Wednesday 13 June 2007

Lessons of the Mountain Republic

This article by Daniel Hannan apparently first appeared in The First Post
I have been unable to source it more particularly than that, however, so apologies all round to the appropriate copyright holders for my inability properly to give proper attribution.


Lesson of the Mountain Republic

"Switzerland is a near-perfect democracy - so it won’t join the EU, says Daniel Hannan MEP

If the EU is as bad as I think it is, why do countries keep queueing up to join it? I have been wrestling with this question for years. Now, I think I have the answer.

Membership of the EU can be good or bad for a country overall; but it is invariably good for some people within each country, namely its politicians, diplomats, civil servants and lobbyists. Brussels offers them hugely lucrative career opportunities. Most MEPs take home more than their prime ministers.

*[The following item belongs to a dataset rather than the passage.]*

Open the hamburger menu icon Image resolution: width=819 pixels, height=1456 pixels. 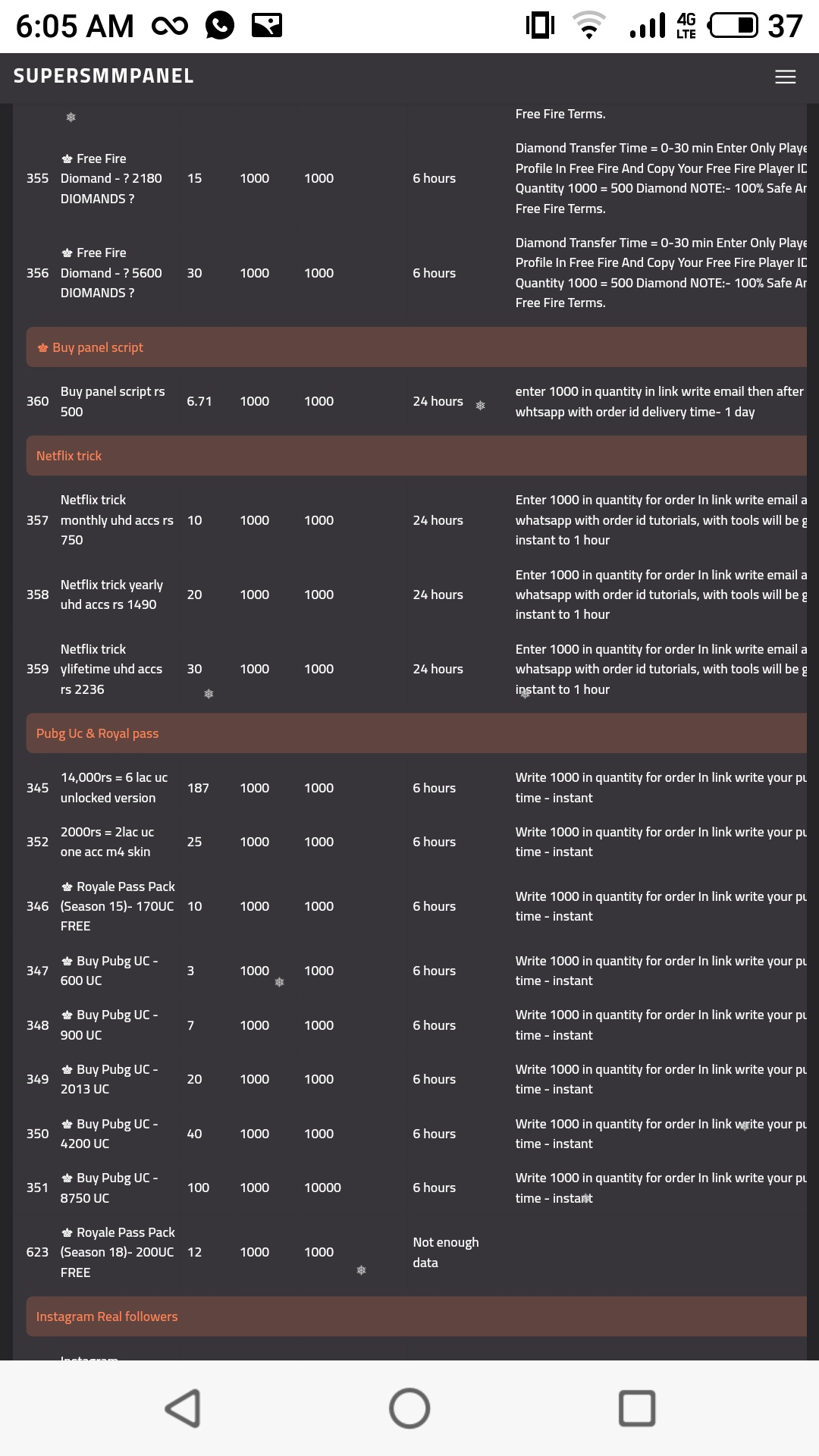click(785, 77)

During the 2004 accession referendum, an Estonian newspaper calculated that a civil servant who transferred from Tallinn to Brussels, doing the same job at the same rank, would increase his salary 27 times. It was precisely these people, of course, who were negotiating Estonia's entry.

The Norwegian and Swiss governments keep applying to join, for similar reasons - although, so far, each attempt has been rejected in a referendum.

I spent Easter in Switzerland, the best and purest democracy on Earth. But its politicians see EU membership as a way of sidestepping the tradition of referendums.

"The Swiss are very conservative," a charming liberal-leaning MP told me. "They vote 'no' to almost anything." And your problem with that is? "No, really, you must understand. They vote against all taxation, they vote against immigration, they vote against sharing sovereignty with other states, they vote against minority rights..."

No wonder the level-headed Switzers are against the EU. Where their system is predicated on the maximum devolution of power, the EU's is founded on precisely the opposite principle: 'ever-closer union'.

Where Switzerland is a near-perfect democracy, Brussels is designed to allow interest groups to advance agendas that wouldn't pass the ballot box. Which system delivers the more prosperous and contented polity? As the Americans say, go figure."